Maybe becos I started questioning those.

Hindus believe in rebirth. So do I to some extent.
3:06 AM  

Blogger soulpeacelove=God said...
I have noticed a strong movement, oddly with Spanish-speaking Pentecostals in my area that believe meditative prayer = satanism. I actually had one person plan an intervention for me since I belonged to a "Satanist cult." (I'm a Quaker).

I say "oddly" because I spent 5 or so years in a Pentecostal church, and although I hated the judgemental atmosphere that HOMO ESCAPEONS described, I loved the emphasis on experiencing God, not just reading about him.

It seems to me that from a religious standpoint, Pentecostals should be more understanding than other Christian faiths about meditative prayer. I am not sure why this is not the case.
8:03 AM  

Blogger Paul said...
SUSIEQ: Maybe I should do a post on that sometime. I believe it's practiced in every major religious tradition. The gist of it is to stop the constant background chatter of our own minds. We're usually busy every second of our conscious lives with remembering, imagining, emoting, planning, saying things to ourselves...

When we suspend these things it makes room for another kind of experience. I think most people probably have intimations of it even when they don't practice contemplative prayer or meditation.

GAUTAMI: Good point, people do often include the "paranormal" in their view of religious experience. When you think about it, the category "religious experience" is so broad that it probably isn't very useful unless you break it down further into subcategories.

Yes, I'd agree - reincarnation is an example of a religious belief in distinction from something known through direct experience.

I should probably add that it isn't always so easy to get to the level of discussing experience itself. People often place belief-based interpretations on their experiences as soon as they articulate them and without even noticing it.

SOULPEACE: It is strange, isn't it? Quakers as a group are known to be peaceful - a strange form of demonic possession! And the same can be said for Buddhists, another religious group that emphasizes contemplation. Also Sufism within Islam.

And of course the same goes for individuals who practice contemplative prayer and meditation - say St. Theresa of Avila or Thomas Merton within Christianity. Or Ghandi!

Such well behaved representatives of Satan! I do wish someone who has a negative view of contemplative prayer/meditation would post a comment. I did try engaging the person I mentioned whose whole blog is devoted to anti-contemplative postings but she wouldn't post my comments... playing it safe, I guess, lol...
1:17 PM  

Blogger Stacey said...
The most recent mortifying experience I had was 2 years ago at Passover. I was at my sister's house and she invited a woman she'd been good friends with in college. The woman wasn't Jewish, but very interested in Jewish culture and had always wanted to attend a seder.

But that's neither here nor there. I digress....

So here's the deal. This lovely woman is a midget.

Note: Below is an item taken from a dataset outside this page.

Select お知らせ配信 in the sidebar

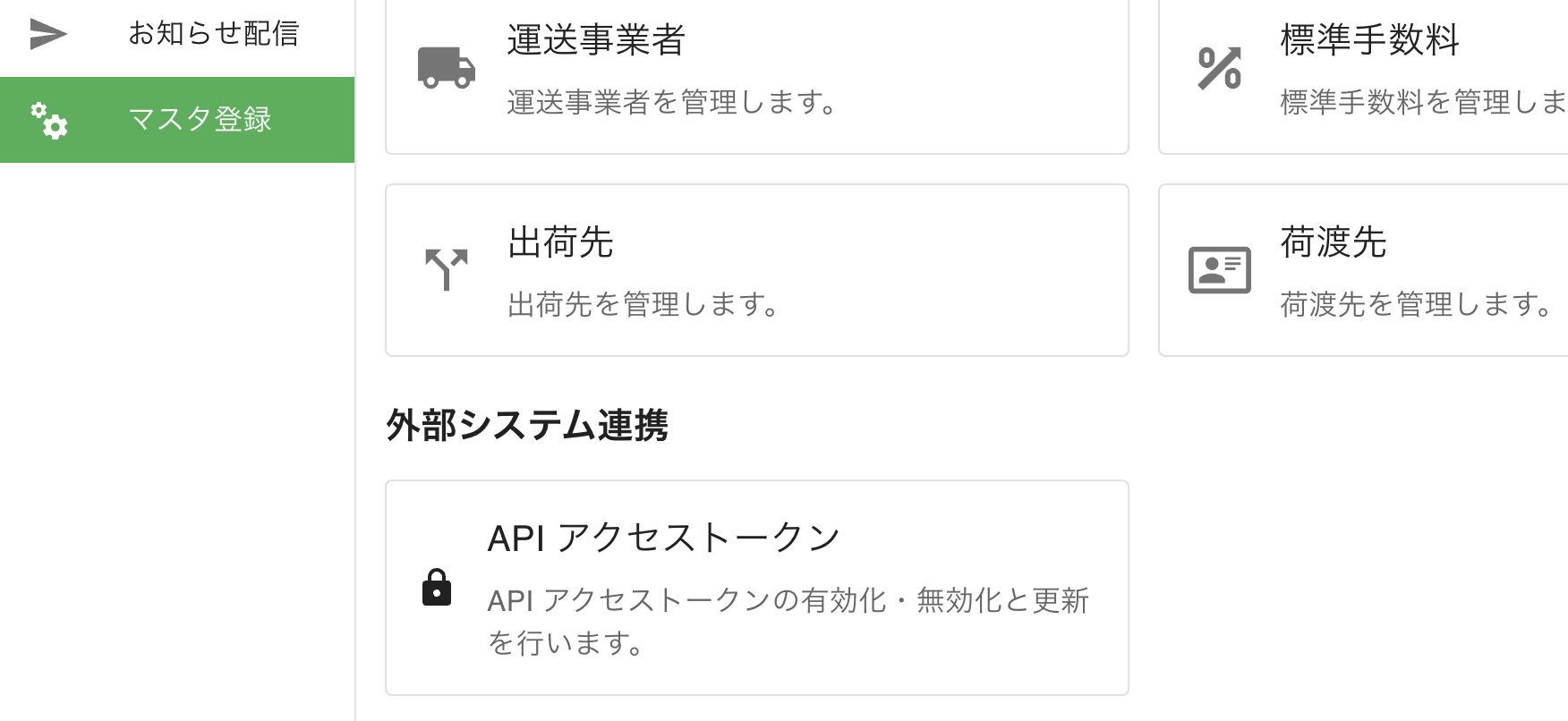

One of the guests commented about all of the "baby" weight I had lost (I had recently given birth to daughter #2).

My answer: "My one weakness is Coke. But instead of drinking 1 can per day, I limit myself to one of those new midget Cokes that you can now buy. They are only 8 oz. versus 12."

I was horrified after I'd said that. I am horrified even now, 2 years later, at the thought.

The lovely woman didn't bat an eye. She played it off in an effort to make me feel better about my terrible choice of words. She quickly started discussing soft drinks and gave me a warm smile, as if to say she was not angry.

But even now, it is a reminder for me to think before I open my mouth.
1:52 PM  

Blogger Paul said...
STACEY: That's exactly the kind of thing that was on the Seinfeld episode where Jerry dates a Native American and phrases keep coming up like ticket "scalper..." "Indian giver..." I forget them all.

That kind of thing's embarassing and memorable - I know I've done something like that before too, can't recall specifics... (Repression!) But even though it's a good thing that we learn not to put our foot in our mouth that same way again, it seems to me these aren't the kind of embarassments, however acute they are, that teach us much about our egoism or self centeredness since that's basically not their cause. We're betrayed by certain pitfalls lurking in words themselves.